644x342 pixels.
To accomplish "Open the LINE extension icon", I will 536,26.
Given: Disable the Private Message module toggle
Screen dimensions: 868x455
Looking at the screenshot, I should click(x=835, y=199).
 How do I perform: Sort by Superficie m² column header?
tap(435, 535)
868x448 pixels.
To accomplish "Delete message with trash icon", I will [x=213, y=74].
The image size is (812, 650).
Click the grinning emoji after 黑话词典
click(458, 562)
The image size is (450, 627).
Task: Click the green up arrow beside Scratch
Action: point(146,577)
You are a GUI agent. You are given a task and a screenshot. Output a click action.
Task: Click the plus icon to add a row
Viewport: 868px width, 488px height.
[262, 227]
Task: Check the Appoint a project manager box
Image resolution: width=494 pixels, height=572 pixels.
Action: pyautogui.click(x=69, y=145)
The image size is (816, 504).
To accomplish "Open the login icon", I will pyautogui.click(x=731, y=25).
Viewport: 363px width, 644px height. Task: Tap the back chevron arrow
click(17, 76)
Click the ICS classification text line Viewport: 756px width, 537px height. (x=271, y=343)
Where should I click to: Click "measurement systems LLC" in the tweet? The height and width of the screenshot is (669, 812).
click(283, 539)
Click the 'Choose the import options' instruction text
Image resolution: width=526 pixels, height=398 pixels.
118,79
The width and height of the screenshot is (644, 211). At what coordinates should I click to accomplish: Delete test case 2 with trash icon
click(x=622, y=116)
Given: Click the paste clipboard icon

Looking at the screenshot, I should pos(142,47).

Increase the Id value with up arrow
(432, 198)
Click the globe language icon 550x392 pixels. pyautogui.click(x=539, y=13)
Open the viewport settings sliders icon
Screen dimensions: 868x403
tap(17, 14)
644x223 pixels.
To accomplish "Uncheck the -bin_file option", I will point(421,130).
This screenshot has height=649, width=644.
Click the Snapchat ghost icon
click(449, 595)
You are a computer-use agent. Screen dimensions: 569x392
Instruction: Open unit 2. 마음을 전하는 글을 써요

• **BRIEF**: Give back exactly the lines from the one with "The image size is (816, 504)." through the final line of the material, both ends included, and no others.

• **RESPONSE TO THE EXERCISE**:
The image size is (816, 504).
To accomplish "Open the login icon", I will pyautogui.click(x=731, y=25).
Viewport: 363px width, 644px height. Task: Tap the back chevron arrow
click(17, 76)
Click the ICS classification text line Viewport: 756px width, 537px height. (x=271, y=343)
Where should I click to: Click "measurement systems LLC" in the tweet? The height and width of the screenshot is (669, 812).
click(283, 539)
Click the 'Choose the import options' instruction text
Image resolution: width=526 pixels, height=398 pixels.
118,79
The width and height of the screenshot is (644, 211). At what coordinates should I click to accomplish: Delete test case 2 with trash icon
click(x=622, y=116)
Given: Click the paste clipboard icon

Looking at the screenshot, I should pos(142,47).

Increase the Id value with up arrow
(432, 198)
Click the globe language icon 550x392 pixels. pyautogui.click(x=539, y=13)
Open the viewport settings sliders icon
Screen dimensions: 868x403
tap(17, 14)
644x223 pixels.
To accomplish "Uncheck the -bin_file option", I will point(421,130).
This screenshot has height=649, width=644.
Click the Snapchat ghost icon
click(449, 595)
You are a computer-use agent. Screen dimensions: 569x392
Instruction: Open unit 2. 마음을 전하는 글을 써요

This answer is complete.